▶ **DIRECTIVE**: Copy the lines below word for word, starting at the line that contains "音樂人指南 (694, 1391)" and ending after the line that contains "歌單 (504, 91)".

▶ **Item-finding records**:
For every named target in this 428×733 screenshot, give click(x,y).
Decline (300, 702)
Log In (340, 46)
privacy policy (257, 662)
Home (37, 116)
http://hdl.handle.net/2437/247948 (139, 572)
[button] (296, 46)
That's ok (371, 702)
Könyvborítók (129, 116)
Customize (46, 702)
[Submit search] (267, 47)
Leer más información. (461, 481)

==

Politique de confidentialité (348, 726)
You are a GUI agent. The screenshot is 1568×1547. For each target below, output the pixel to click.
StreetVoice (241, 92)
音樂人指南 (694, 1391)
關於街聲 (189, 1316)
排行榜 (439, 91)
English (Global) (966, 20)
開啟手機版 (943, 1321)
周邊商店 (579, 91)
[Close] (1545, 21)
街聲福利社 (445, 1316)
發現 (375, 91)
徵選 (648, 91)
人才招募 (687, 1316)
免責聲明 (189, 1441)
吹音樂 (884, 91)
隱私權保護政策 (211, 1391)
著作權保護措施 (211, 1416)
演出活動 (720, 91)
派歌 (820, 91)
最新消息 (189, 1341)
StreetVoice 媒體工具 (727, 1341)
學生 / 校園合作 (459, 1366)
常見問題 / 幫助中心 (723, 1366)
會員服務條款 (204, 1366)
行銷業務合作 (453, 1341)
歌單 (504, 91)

▶ **SOLUTION TO THE PROBLEM**:
音樂人指南 (694, 1391)
關於街聲 (189, 1316)
排行榜 (439, 91)
English (Global) (966, 20)
開啟手機版 (943, 1321)
周邊商店 (579, 91)
[Close] (1545, 21)
街聲福利社 (445, 1316)
發現 (375, 91)
徵選 (648, 91)
人才招募 (687, 1316)
免責聲明 (189, 1441)
吹音樂 (884, 91)
隱私權保護政策 (211, 1391)
著作權保護措施 (211, 1416)
演出活動 (720, 91)
派歌 (820, 91)
最新消息 (189, 1341)
StreetVoice 媒體工具 (727, 1341)
學生 / 校園合作 (459, 1366)
常見問題 / 幫助中心 (723, 1366)
會員服務條款 (204, 1366)
行銷業務合作 (453, 1341)
歌單 (504, 91)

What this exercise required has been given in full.